Just a few days after the first drone attacks in Yemen under the Trump presidency took place, Trump authorized a commando attack on an Al Qaeda headquarters in the province of Al-Bayda
The raid was aimed at gathering intelligence about Al-Qaeda in the Arab Peninsula (AQAP). A US military statement claimed that the raid found "information that will likely provide insight into the planning of future terror plots."A US military official said American forces did not seize any militants or take any prisoners from the site. However, they cl;aimed to have killed 14 AQAP members; including the senior leader Abdul Raouf al-Dhahab.

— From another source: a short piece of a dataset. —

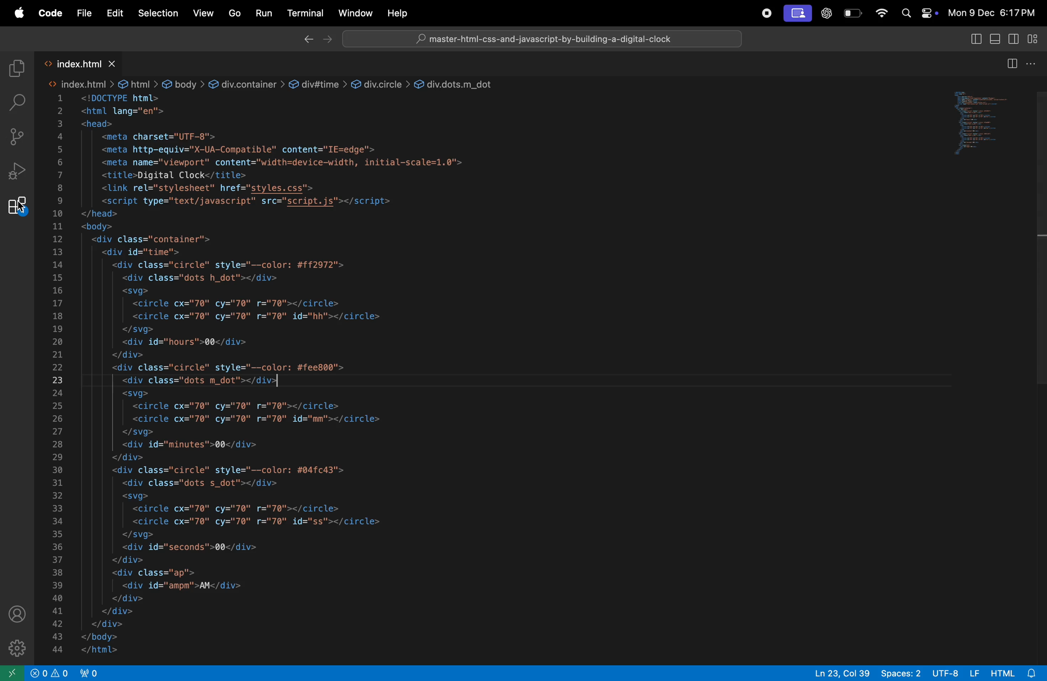  Describe the element at coordinates (88, 672) in the screenshot. I see `alert` at that location.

One of the military aircraft was said to have experienced a hard landing and was said to have been intentionally destroyed where it landed. Possibly this description is meant to avoid any suggestion that it could have been shot down. |
"The operation began at dawn when a drone bombed the home of Abdulraoof al-Dhahab and then helicopters flew up and unloaded paratroopers at his house and killed everyone inside. Next, the gunmen opened fire at the US soldiers who left the area, and the helicopters bombed the gunmen and a number of homes and led to a large number of casualties."A Yemeni security officer and a local corroborated that account. A local resident Fahd said several bodies remained under debris and houses and the local mosque were damaged in the attack. In a message AQAP mourned the death of al-Dhahab and that of other fighters, confirming his death but the message did not say how many Al-Qaeda militants were killed.
Since 2002, US drone strikes in Yemen have claimed the lives of up to 860 people, according to the British Bureau of Investigative Journalism. Most of the strikes were carried out under President Obama. It could not be verified how many of those killed were in fact Al-Qaeda militants.Even then, critics also argued that the attacks could boost support for AQAP: Yahya Qasseb bin Sahl, a law professor at Aden University, told Reuters that he believes the drone strikes “channel the Yemeni street’s feelings in favor of Al-Qaeda.”